En el marco de la conmemoración de los 50 años del golpe cívico-militar que dio inicio a una de las etapas más oscuras de la historia argentina, la Agrupación Azul Grana de trabajadores municipales de General Pueyrredón, se pronuncia una vez más a favor de la Memoria, la Verdad y la Justicia.

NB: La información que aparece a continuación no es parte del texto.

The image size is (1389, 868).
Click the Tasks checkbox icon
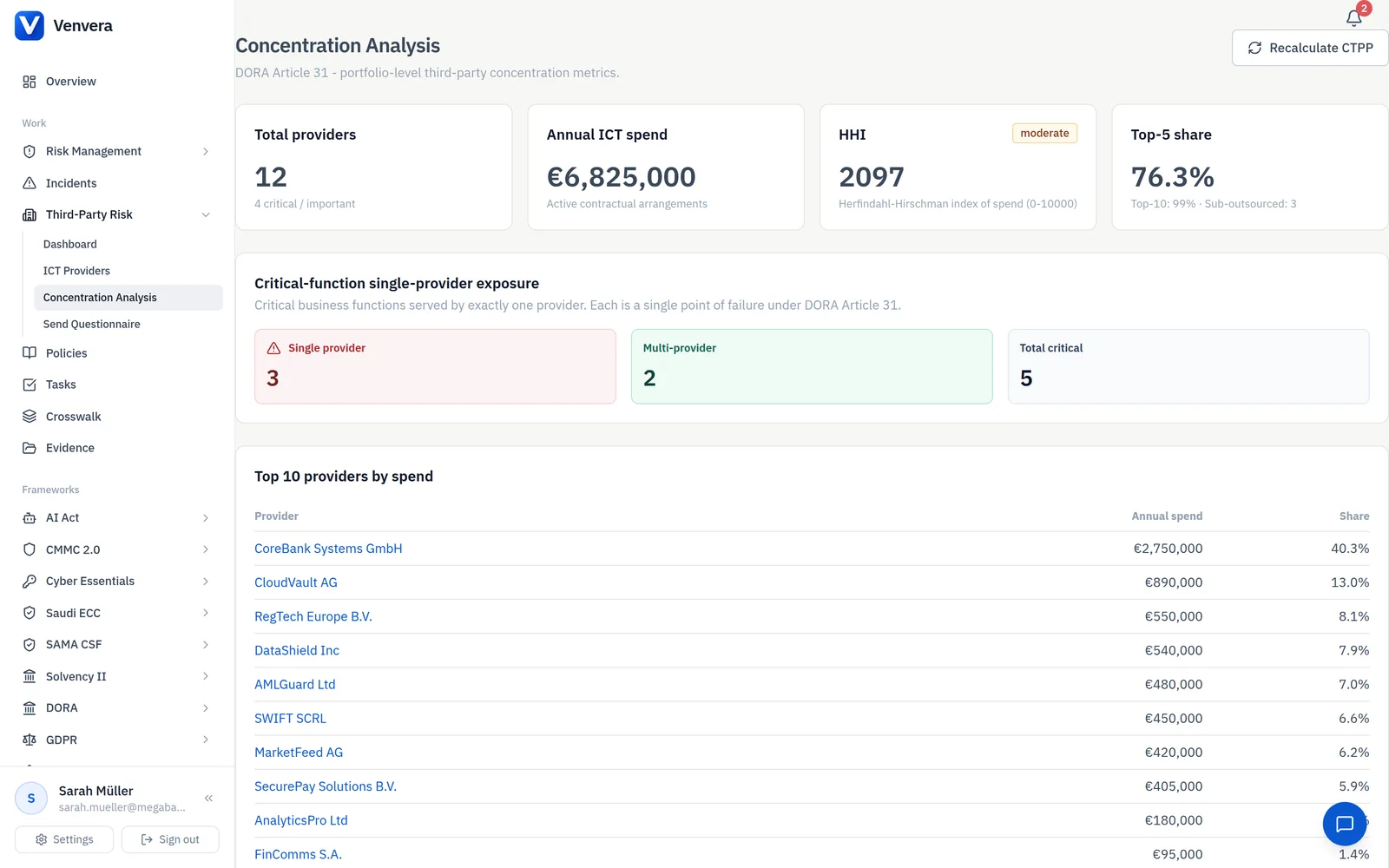click(x=30, y=385)
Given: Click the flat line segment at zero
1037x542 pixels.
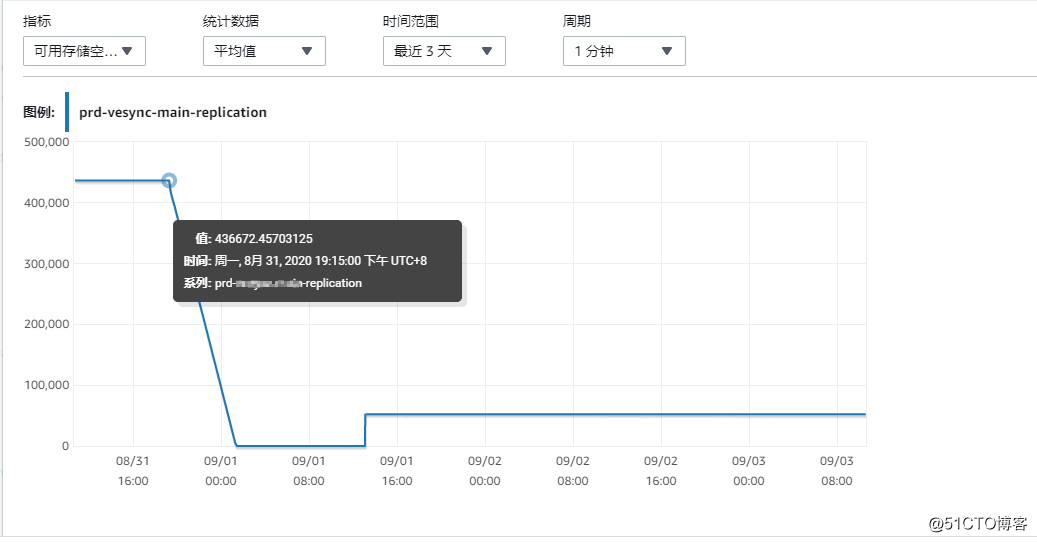Looking at the screenshot, I should pos(300,446).
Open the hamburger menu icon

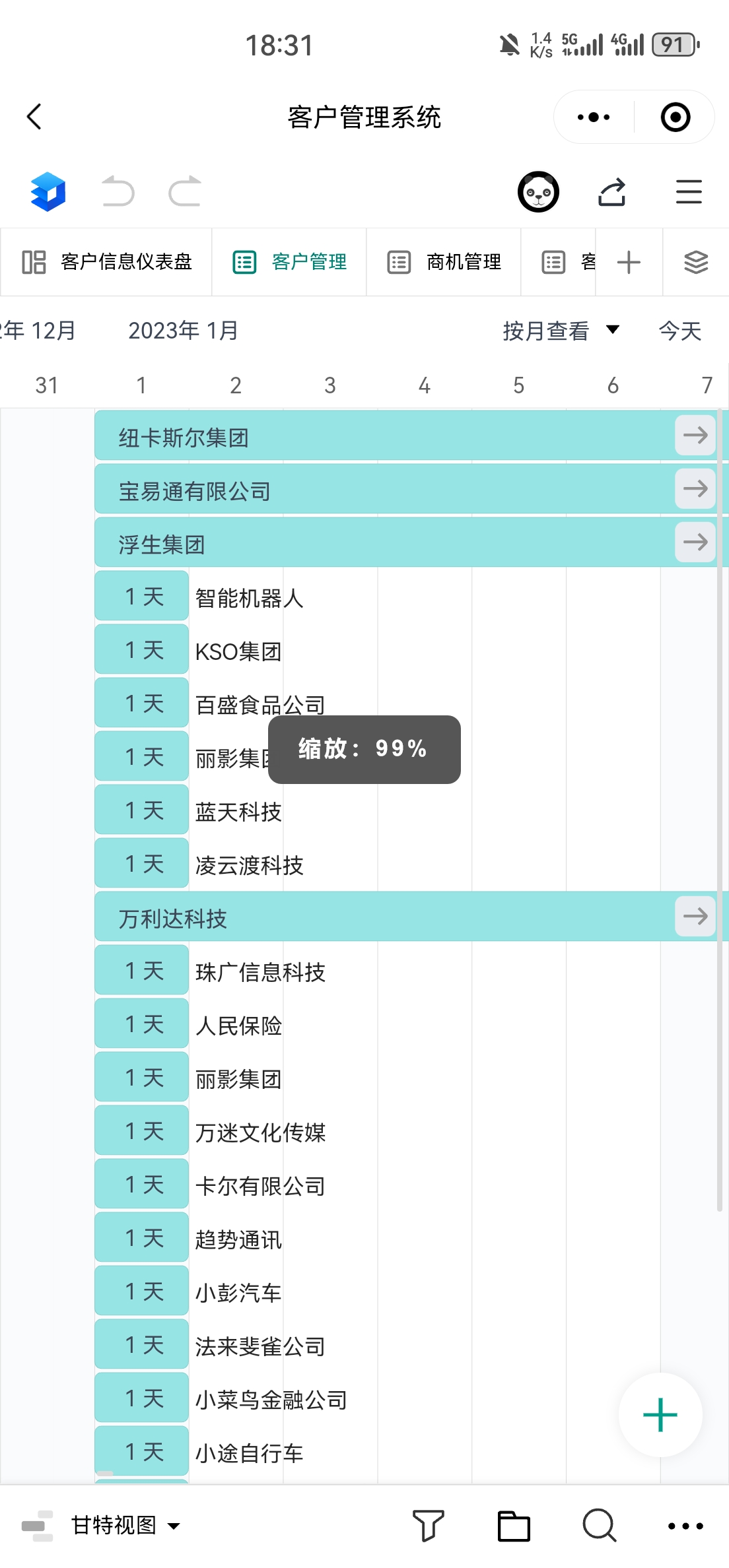[x=689, y=192]
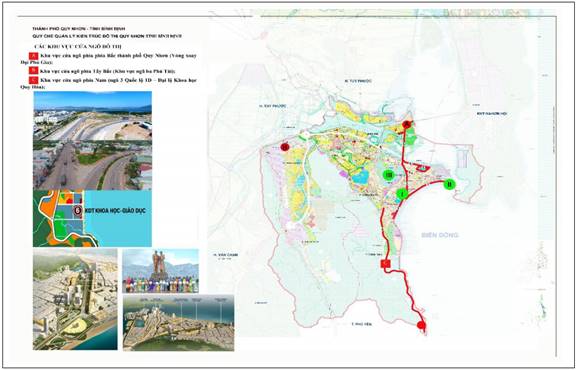Click the red A legend square
576x370 pixels.
click(33, 56)
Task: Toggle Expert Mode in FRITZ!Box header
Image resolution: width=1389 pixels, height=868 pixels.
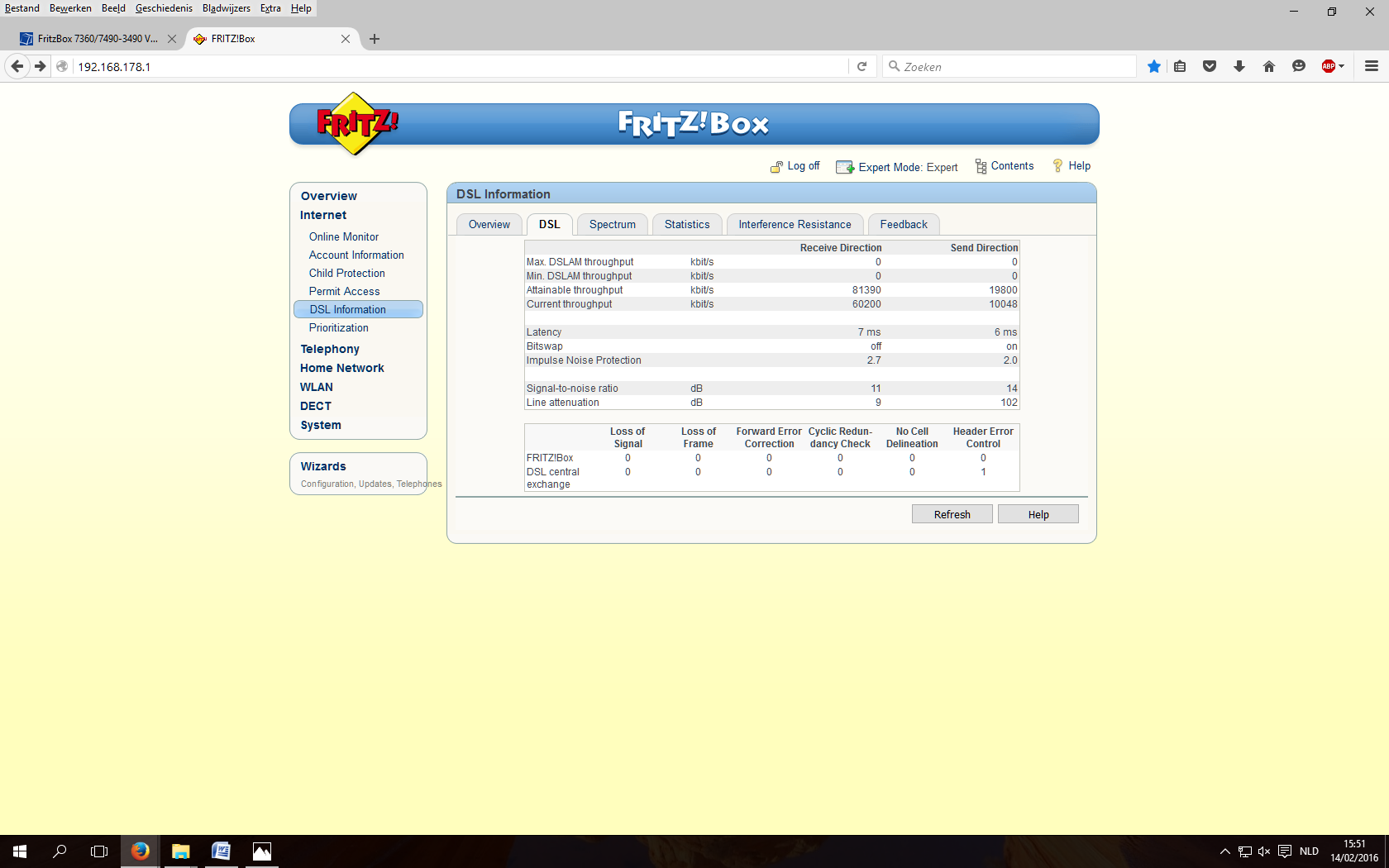Action: (x=897, y=167)
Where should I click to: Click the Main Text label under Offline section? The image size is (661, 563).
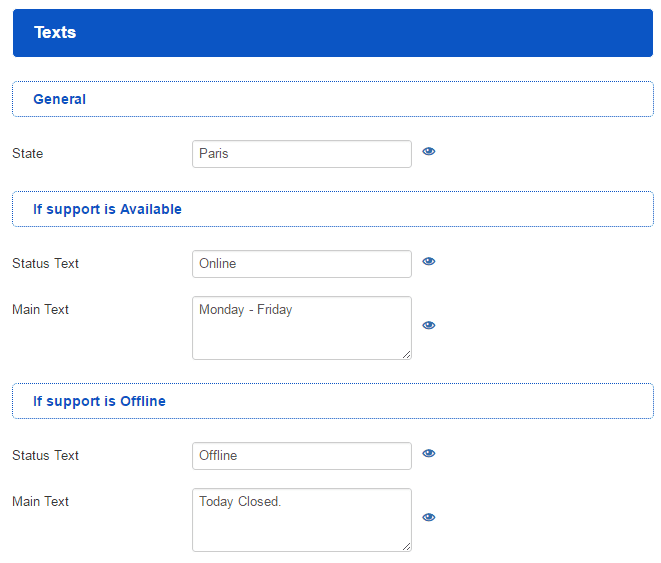click(40, 502)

A través de un comunicado acercado a Cazador de Noticias, la agrupación reafirma su compromiso con la lucha por la justicia, visibilizando el rol fundamental de los trabajadores municipales en la resistencia y la defensa de los derechos humanos durante la dictadura.
“A 50 años, seguimos”, expresa el comunicado, en referencia a la continuidad de la causa que sigue viva a pesar del paso del tiempo. “La fecha no solo recuerda el horror de la represión, sino también la valentía de quienes no callaron, de aquellos que lucharon por la democracia y la justicia, aunque el costo haya sido su secuestro, tortura, desaparición o exilio”, sostiene el texto.
La agrupación recuerda con dolor y firmeza a las compañeras y compañeros municipales que fueron secuestrados, torturados y desaparecidos en los años más oscuros del país. “Entre las víctimas de ese periodo también hubo trabajadores municipales, militantes que, como tantos otros, se encontraron en la mira de la dictadura por su lucha por un país más justo, por sus ideas y por su acción en defensa de los derechos de todos los trabajadores.”
A lo largo del comunicado, se destaca la necesidad de que los responsables de los crímenes cometidos en la dictadura respondan ante la justicia. La Agrupación Azul Grana denuncia la persistencia de las expresiones de indiferencia y las frases despectivas que continúan minimizando la magnitud del genocidio. “´Algo habrán hecho´, ´Ya pasó´, son frases que intentan silenciar una historia que no debe ser olvidada, ni perdonada. No podemos permitir que la memoria de nuestros compañeros y compañeras se desvanezca en el olvido, ni que los responsables de esos crímenes sigan impunes”, señalan.
La Agrupación también subraya que la memoria histórica es una herramienta fundamental para que las nuevas generaciones comprendan los horrores de ese período y no repitan los mismos errores. “Las futuras generaciones tienen el derecho y el deber de conocer la verdad, de escuchar a los sobrevivientes y de luchar, como lo hicimos nosotros, por la justicia y la reparación de las víctimas del terrorismo de Estado”, concluye el comunicado.